Подразумевалось: не беспокойте соседей, чтобы они не вздумали беспокоить нас. Я прожил рядом с их домами двадцать лет, но так и не знаю, как они выглядят внутри.
В отношениях с посторонними наблюдалась какая-то настороженность, робость, как будто эти люди, вырванные в начале века из родных деревень, так и не смогли опомниться от сделанного шага и боялись слишком резко двигаться, дабы не нарушить хрупкого, с таким трудом достигнутого жизненного равновесия. Вот они и жили тайком да тишком, чтобы не искушать судьбу.

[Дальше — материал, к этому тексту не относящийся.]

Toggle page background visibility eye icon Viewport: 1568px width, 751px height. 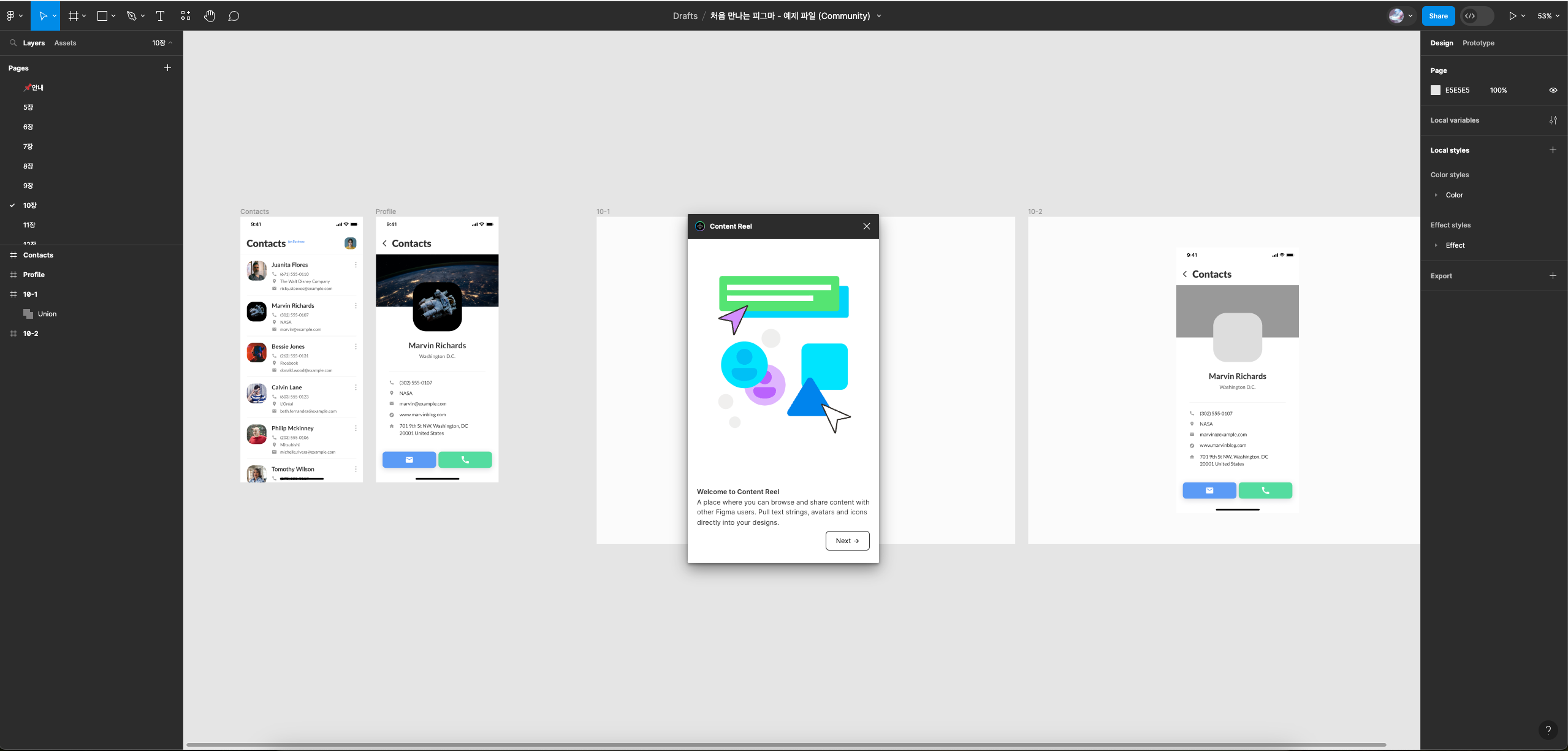1553,90
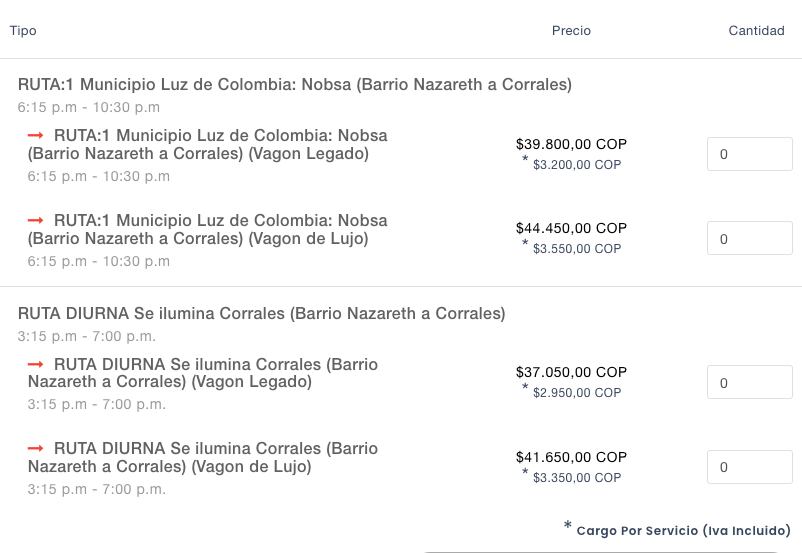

В семье дяди Жоржа все было совсем иначе: бесконечная вереница «товарищей», знакомых и незнакомых, политика, дискуссии, агитация, двери всегда настежь, стол постоянно накрыт, и постель в доме или охапка соломы в мастерской неизменно ждали гостя. Со своей семьей дядя Жорж, как истый анархист, не слишком носился, отводя ей второе место после великой семьи человечества, правда, он не доводил эту теорию до крайности и был, конечно, гораздо лучшим мужем и отцом, чем многие буржуа. Моя мать, как мне думается, унаследовала такой же, как и у него, общительный характер, и это время от времени, правда чем дальше, тем реже, давало себя знать. Однако, попав в тесный мирок мужниной семьи, она тоже мало-помалу замкнулась.

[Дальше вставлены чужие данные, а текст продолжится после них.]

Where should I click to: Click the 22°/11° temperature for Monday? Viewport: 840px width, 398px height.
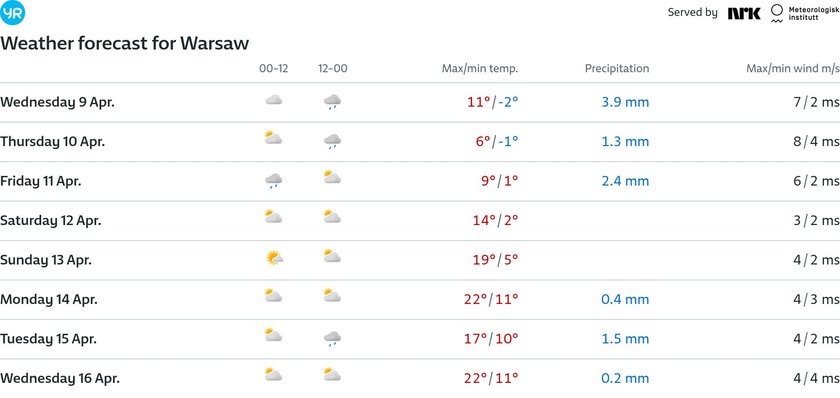(491, 299)
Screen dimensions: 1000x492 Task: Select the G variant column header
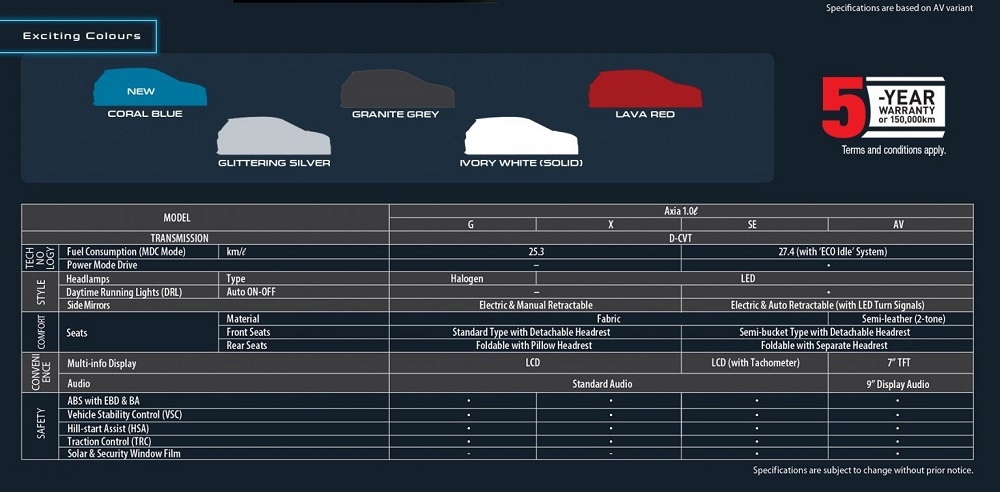point(470,225)
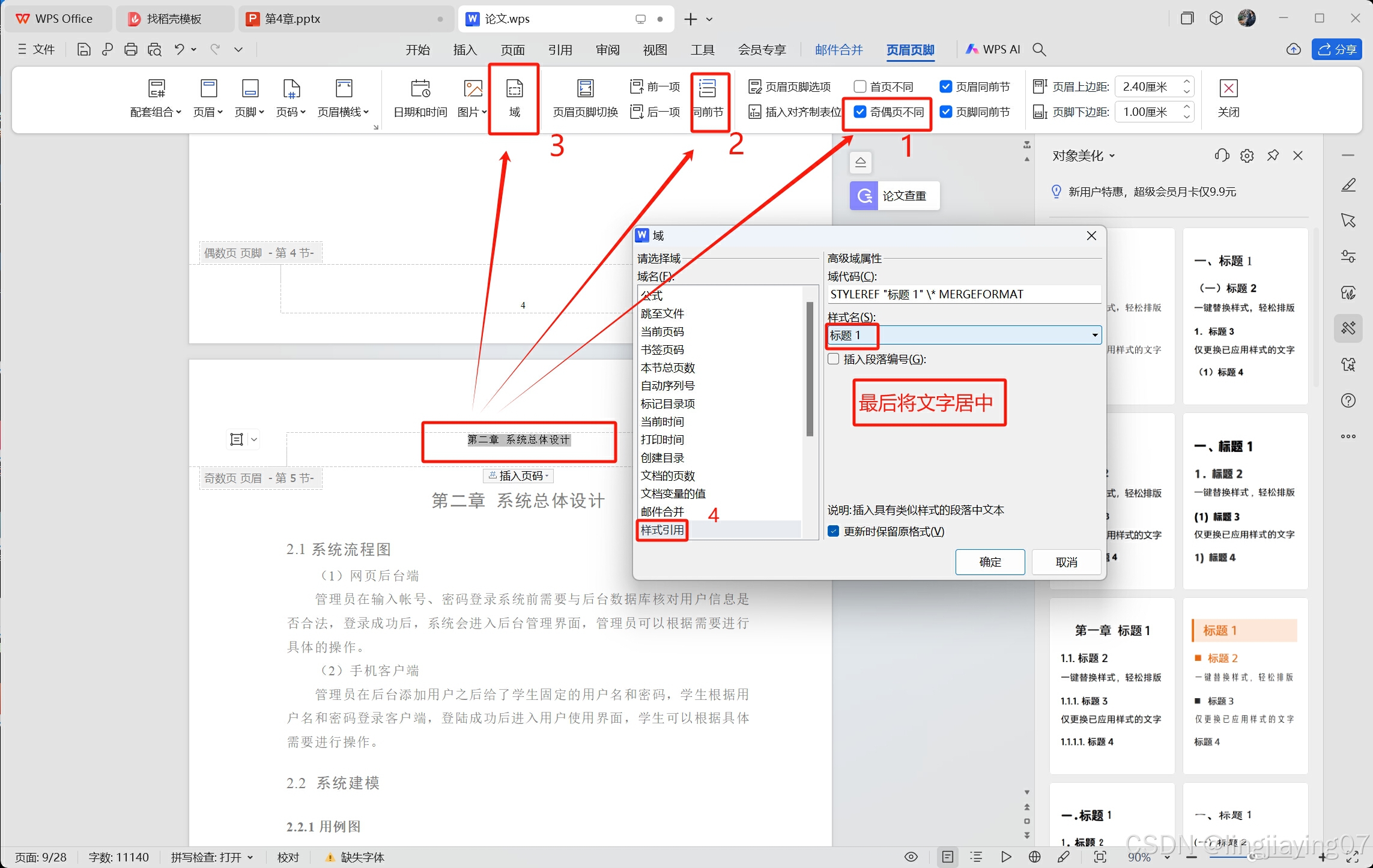Click 取消 in the field dialog
The height and width of the screenshot is (868, 1373).
click(1066, 562)
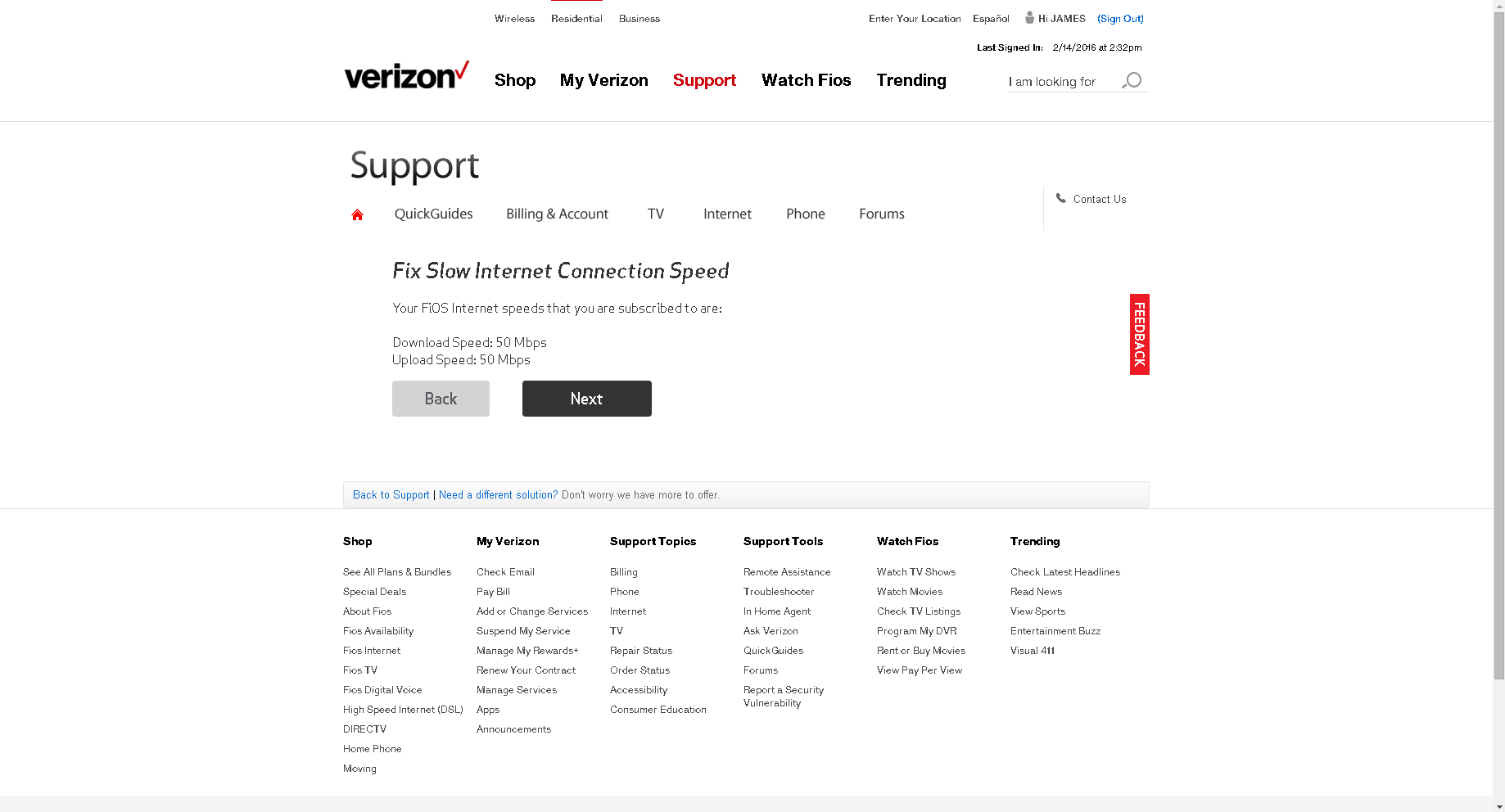The height and width of the screenshot is (812, 1505).
Task: Click the Verizon logo
Action: pyautogui.click(x=406, y=74)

Я знаю, от кого у меня мрачноватый, меланхоличный характер и эта любовь к уединению, побудившая меня поселиться в пустынных местах, где я по многу дней не вижу человеческого лица. Один из моих друзей со смехом вспоминает тот достопамятный день, когда он решил навестить меня без предупреждения и в результате увидел издали мою спину, промелькнувшую в огороде и скрывшуюся в сосновой роще. Заслышав шум мотора и не признав в нежданном посетителе своего приятеля, я инстинктивно обратился в бегство, и если не повторял того же при каждом визите, то только потому, что условия не всегда позволяли. Когда я попадаю в подобные обстоятельства, во мне просыпается семейное «дикарство».

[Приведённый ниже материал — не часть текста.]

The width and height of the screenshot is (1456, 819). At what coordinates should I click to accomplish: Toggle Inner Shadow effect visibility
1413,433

Но, как это ни парадоксально, я мечтаю также о братском сообществе и, порой погружаясь в людское содружество, становлюсь и сам открытым, отзывчивым, разговорчивым, почти болтливым. И в этой скрытой раздвоенности моей души я узнаю древнюю кровь башмачников, текущую в моих жилах.
Повсюду нынче так упорно твердят, будто времена года стали не такими, как прежде, что я и сам иногда начинаю в это верить: да, какие-то они невыразительные, зыбкие, ни то ни се. Но, поразмыслив, я все же прихожу к выводу, что изменились-то скорее мы сами, что мы просто разучились видеть или не находим времени оглянуться вокруг. Мне случается спрашивать: «Вчера было солнечно?» или «Разве сегодня шел дождь?» Сам я этого хорошенько не знаю, мне некогда было выглянуть в окно. А прежде я жил каждым дождиком, каждым лучом солнца, порывом ветра, морозом, снегом. И еще животными, садом, цветами. Я и сейчас помню так ясно, будто это было вчера, белые венчики цветов звездчатки, улитку, ползущую после дождя по мокрому песку, и бороздку за ней или эмалированную тарелку с лиловой и белой полосками, стоявшую возле курятника. Бабушка сзывала кур, прищелкивая языком, те неслись со всех сторон как сумасшедшие и лихорадочно начинали склевывать зерна с земли и с блюда. И это я тоже отлично помню: перестук их клювов. И помню запах кроликов, соломы, застоявшейся воды, а летом – аромат персиков и смородины.